L’étude du passé est cruciale car la façon dont nous agissons et les grandes décisions que nous prenons concernant notre avenir sont influencées par la perception que nous avons de notre propre histoire. Penser l’avenir exige donc de décrypter le passé.

Par exemple, si nous considérons que la nature humaine est violente, nous aurons tendance à privilégier les stratégies basées sur la méfiance et les mécanismes sociaux basés sur le contrôle. A l’inverse, si nous considérons que l’être humain est essentiellement bon et pacifique, nous allons privilégier l’ouverture et la confiance.

Afin de comprendre ce que sont les civilisations, il est donc nécessaire de s’en décentrer radicalement. Cela nécessite de trouver un point de comparaison afin de réaliser en quoi leur apparition a altéré le psychisme collectif. L’une des meilleures façons d’y parvenir est de comprendre comment se comportait l’humanité avant leur apparition.

Une telle mise en perspective est possible à travers l’étude des peuples racine, dont un certain nombre sont encore en vie aujourd’hui.
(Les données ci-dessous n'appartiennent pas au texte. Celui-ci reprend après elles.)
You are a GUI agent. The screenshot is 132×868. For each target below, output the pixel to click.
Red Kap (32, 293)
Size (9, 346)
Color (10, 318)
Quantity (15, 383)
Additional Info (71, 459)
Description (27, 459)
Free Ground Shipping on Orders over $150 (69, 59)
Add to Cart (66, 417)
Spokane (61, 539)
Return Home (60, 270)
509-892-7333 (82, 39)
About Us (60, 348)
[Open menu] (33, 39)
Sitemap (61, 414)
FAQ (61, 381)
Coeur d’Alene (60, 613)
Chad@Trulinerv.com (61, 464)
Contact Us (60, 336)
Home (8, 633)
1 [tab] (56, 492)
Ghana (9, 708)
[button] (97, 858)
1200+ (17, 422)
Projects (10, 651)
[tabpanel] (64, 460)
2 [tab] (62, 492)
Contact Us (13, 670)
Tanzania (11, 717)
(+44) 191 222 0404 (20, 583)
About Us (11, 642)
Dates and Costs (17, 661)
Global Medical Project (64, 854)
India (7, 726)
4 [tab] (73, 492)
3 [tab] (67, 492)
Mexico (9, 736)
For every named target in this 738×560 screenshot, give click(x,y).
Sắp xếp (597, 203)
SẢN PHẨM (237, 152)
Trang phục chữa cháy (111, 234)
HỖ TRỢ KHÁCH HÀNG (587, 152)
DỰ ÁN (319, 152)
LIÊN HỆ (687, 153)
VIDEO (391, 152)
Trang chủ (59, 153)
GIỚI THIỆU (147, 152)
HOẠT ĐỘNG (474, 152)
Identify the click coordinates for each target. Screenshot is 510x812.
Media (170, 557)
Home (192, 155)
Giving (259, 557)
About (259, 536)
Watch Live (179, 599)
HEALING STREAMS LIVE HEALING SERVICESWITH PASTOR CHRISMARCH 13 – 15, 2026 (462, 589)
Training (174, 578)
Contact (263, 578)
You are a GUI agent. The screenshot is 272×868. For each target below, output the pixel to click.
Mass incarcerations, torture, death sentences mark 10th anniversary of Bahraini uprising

En les observant, il devient possible de recueillir des informations extrêmement précieuses sur la nature humaine telle qu’elle existe dans son état originel, mais aussi sur les conditions nécessaires à la construction d’une humanité emancipée des maux qui l’entravent aujourd’hui.

Le terme de kernel vient de l’informatique et désigne le noyau logiciel qui concentre les principales fonctions qui organisent l’usage des ressources d’un système d’information. Par analogie, le PsychoKernel désigne donc le complexe inconscient qui pilote nos capacités sociocognitives et émotionnelles depuis des millénaires.

Il est composée de 5 éléments :

Le récit est le produit de la mise en contact de la conscience avec le mystère du réel. Fondamentalement, notre conscience ne comprend qu’à travers des paradigmes traduit par des narratifs qui structurent notre perception de nous-mêmes, du monde et des autres.

Les croyances collectives sont le produit de l’interaction entre le récit et l’environnement dans lequel évoluent les humains. La technique, en particulier, altère profondément notre psychologie et notre biologie, le plus souvent sans que nous nous en apercevions.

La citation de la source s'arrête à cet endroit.